Côté « plus-values », l’étude note un véritable effet pour les acteurs de ces territoires sur l’apprentissage collectif : « la prise en compte de problématiques à traiter de manière globale et à très large échelle, permettent d’établir un diagnostic et de construire une vision commune du territoire », et : « les services des différentes collectivités ou EPCI membres créent des habitudes de travail en commun, favorables à des collaborations ultérieures sur des sujets divers. » Autrement dit, les élus apprennent à se connaître, à échanger, et leurs services techniques créent du réseau.
Ce faisant, ces « Ententes », « Alliances » ou « Associations » peuvent faire du lobbying et peser sur certaines décisions, notamment sur des projets de transport. Ainsi, la Tangentielle Nord a été poussée par l’Entente du Nord Métropolitain, et l’Association des collectivités du Grand Roissy a fortement soutenu une desserte de Roissy de la ligne 15 du Grand Paris Express.
Légitimité… ou pas
Au-delà, ces coopérations favorisent l’identité territoriale, s’offrant en même temps « une légitimité dans le système métropolitain ». Des territoires méconnus émergent, obtiennent reconnaissance, comme en témoigne Jean-Marc Nicolle, de l’Association de la Vallée Scientifique de la Bièvre : « On a Saclay d’un côté, Seine Amont de l’autre. La démarche des élus était de faire exister le territoire de la Vallée Scientifique de la Bièvre autour d’une unité pour ne pas se retrouver enclavés entre deux territoires forts […] On ne voulait pas être le parent pauvre du développement mais au contraire valoriser ce territoire et montrer qu’il s’y passe quelque chose. » Enfin, l’action que mènent ces regroupements peut aller jusqu’à infuser les politiques des collectivités, y compris de celles qui n’en font pas partie.

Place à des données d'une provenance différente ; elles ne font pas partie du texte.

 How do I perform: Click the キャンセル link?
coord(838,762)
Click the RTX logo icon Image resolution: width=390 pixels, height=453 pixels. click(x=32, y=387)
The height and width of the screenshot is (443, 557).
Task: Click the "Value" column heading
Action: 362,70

Côté face, les membres des coopérations interrogés pointent du doigt certains manques et limites. D’abord, revers de la médaille, ces structures informelles n’ont évidemment pas la légitimité de leurs consoeurs institutionnalisées. Leur périmètre peut avoir aussi un côté flou qui ne facilite pas cette légitimité. D’une part, parce qu’il aussi facile de quitter une coopération que d’y adhérer, d’autre part parce que les périmètres de projet peuvent être très différents du périmètre d’adhésion. Leur mode de décision, à l’unanimité, possède un caractère bloquant. Leur portage opérationnel des projets reste aussi limité ; bien souvent leur rôle tient à impulser plus qu’à ne réaliser. Enfin, leur lisibilité démocratique est défaillante. Jean-Pierre Spilbauer, de l’ACTEP, note ainsi : « Aujourd’hui, l’ACTEP en tant que nom est totalement inconnue de 99% des habitants et est connue à 99% des institutions. »
La pièce interstitielle
Outre le devenir des coopérations existantes, l’étude s’interroge en conclusion sur l’outil qu’elles représentent – un outil souple, adaptable, éphémère et réactif – et son apport au futur contexte régional. Si le paysage institutionnel francilien va prochainement se caler sur un achèvement de la carte intercommunale en grande couronne et la naissance de territoires métropolitains, « il est probable, disent les auteurs, que le nouveau découpage territorial ne réponde qu’imparfaitement à la géographie des enjeux et à celle des projets », l’outil coopératif devenant dès lors la pièce « interstitielle » manquante. Celle qui pourra porter des projets à l’articulation des territoires : entre Métropole du Grand Paris et grande couronne, mais aussi entre les territoires eux-mêmes, qu’il s’agisse de ceux de la Métropole ou ceux de la grande couronne. La rigidité de ces institutions serait alors compensée par la forme plus libre des coopérations qu’il s’agirait de promouvoir. Leur rôle étant vu comme double : co-construire des projets spécifiques à cheval sur plusieurs collectivités ; éviter la fracture entre Métropole et grande couronne.